#### Dokumenttext

Endoskopie in neuem Licht

Endoskopische Eingriffe verlangen vom Chirurgen höchste Präzision. Durch eine winzige Öffnung in der Haut muss er Skalpell oder Nadel einführen, in Position bringen und bedienen, ohne umliegendes Gewebe zu zerstören. Damit all das gelingt, braucht er Augen, die unter die Haut gehen.

Diese Augen könnten sogar besser sein als unsere eigenen: Der Physiker Dr. Nikolaos Deliolanis von der Fraunhofer Projektgruppe in Mannheim entwickelt eine Echtzeit-Multispektral- Bildgebung, die mehr sehen kann, als wir normalerweise wahrnehmen. Mit der neuen Technik sollen Chirurgen künftig auf einen Blick nicht nur das Gewebe erkennen, in welches das Endoskop vordringt, sondern auch fluoreszierende Marker in Tumoren und Gefäßen.

Das Verfahren kann die Arbeit im OP enorm erleichtern. Bisher muss der Operateur zwischen verschiedenen Anzeigen hin- und herschalten: Die Kamera zeigt entweder das normale Farbbild oder die fluoreszierenden Marker, die beispielsweise eingesetzt werden, um Tumor-Gewebe sichtbar zu machen. Theoretisch hat der Chirurg also mehrere Augen, er kann sie jedoch nicht gleichzeitig benutzen: Abhängig von der gewählten Anzeige sieht er Umgebungsgewebe oder Tumor – nie beides auf einmal. Damit ist er sozusagen immer auf einem Auge blind.

########
#### Bereitgestellte Daten

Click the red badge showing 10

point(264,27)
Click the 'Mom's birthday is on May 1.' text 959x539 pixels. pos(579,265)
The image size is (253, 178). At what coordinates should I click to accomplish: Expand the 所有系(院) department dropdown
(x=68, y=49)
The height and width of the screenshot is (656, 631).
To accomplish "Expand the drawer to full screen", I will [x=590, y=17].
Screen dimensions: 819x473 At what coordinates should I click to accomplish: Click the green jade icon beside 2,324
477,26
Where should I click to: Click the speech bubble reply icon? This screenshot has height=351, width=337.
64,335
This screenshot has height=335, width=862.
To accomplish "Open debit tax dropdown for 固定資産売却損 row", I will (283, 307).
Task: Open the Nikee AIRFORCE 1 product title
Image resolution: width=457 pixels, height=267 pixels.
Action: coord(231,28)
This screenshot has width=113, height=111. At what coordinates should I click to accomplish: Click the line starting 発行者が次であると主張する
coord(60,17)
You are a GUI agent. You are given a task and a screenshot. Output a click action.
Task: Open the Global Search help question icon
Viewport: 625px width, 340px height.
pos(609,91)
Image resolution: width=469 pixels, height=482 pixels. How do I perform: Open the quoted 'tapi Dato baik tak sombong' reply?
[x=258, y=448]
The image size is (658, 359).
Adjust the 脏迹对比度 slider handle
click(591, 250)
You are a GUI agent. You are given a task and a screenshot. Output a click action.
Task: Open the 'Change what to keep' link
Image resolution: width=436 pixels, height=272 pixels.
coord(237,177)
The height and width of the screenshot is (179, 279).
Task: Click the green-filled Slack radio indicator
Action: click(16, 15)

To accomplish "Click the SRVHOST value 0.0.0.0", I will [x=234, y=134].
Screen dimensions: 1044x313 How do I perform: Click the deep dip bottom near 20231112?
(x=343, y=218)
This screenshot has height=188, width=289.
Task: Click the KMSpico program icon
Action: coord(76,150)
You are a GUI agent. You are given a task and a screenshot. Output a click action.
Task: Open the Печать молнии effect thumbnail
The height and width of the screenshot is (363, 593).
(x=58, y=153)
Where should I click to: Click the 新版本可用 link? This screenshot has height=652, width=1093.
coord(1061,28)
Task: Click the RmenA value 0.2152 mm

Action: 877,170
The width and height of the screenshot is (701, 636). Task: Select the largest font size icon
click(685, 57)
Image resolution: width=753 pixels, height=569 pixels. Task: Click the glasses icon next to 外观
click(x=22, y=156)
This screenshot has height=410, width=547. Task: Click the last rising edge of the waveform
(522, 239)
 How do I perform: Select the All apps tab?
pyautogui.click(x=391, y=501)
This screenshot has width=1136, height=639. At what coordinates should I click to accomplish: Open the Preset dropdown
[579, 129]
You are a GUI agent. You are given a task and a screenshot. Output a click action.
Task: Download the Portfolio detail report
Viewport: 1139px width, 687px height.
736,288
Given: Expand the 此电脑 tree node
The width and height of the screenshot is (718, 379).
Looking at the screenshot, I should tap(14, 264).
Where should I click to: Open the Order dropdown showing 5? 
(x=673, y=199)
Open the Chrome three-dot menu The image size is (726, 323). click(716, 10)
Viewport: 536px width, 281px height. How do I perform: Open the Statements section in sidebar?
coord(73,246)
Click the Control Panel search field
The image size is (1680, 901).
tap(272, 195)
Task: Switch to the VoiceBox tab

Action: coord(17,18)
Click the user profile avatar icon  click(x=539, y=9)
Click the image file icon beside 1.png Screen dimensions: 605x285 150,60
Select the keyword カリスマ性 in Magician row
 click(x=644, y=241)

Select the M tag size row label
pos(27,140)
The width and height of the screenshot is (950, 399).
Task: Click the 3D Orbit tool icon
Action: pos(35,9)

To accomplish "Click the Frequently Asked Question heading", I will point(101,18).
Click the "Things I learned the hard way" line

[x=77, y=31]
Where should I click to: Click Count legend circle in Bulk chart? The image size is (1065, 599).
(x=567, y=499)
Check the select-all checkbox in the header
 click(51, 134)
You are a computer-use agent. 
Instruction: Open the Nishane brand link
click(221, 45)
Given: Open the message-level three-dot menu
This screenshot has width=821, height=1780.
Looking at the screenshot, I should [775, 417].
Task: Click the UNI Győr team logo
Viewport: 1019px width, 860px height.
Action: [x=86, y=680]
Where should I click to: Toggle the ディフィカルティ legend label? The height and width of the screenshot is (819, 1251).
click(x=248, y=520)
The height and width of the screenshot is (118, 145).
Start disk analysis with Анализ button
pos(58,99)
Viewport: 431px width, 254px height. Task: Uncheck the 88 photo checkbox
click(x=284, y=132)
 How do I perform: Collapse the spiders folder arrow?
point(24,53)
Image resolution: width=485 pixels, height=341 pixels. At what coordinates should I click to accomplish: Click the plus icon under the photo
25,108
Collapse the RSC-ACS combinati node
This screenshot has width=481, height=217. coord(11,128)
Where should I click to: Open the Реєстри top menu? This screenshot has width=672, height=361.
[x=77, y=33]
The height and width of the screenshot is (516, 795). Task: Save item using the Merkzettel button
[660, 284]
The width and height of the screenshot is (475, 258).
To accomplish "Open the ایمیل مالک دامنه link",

########

Aufgabe. Für welche Einrichtung entwickelt der Physiker Dr. Nikolaos Deliolanis laut dem Text zur Endoskopie die Echtzeit-Multispektral-Bildgebung?

Lösung. Für die Fraunhofer Projektgruppe in Mannheim.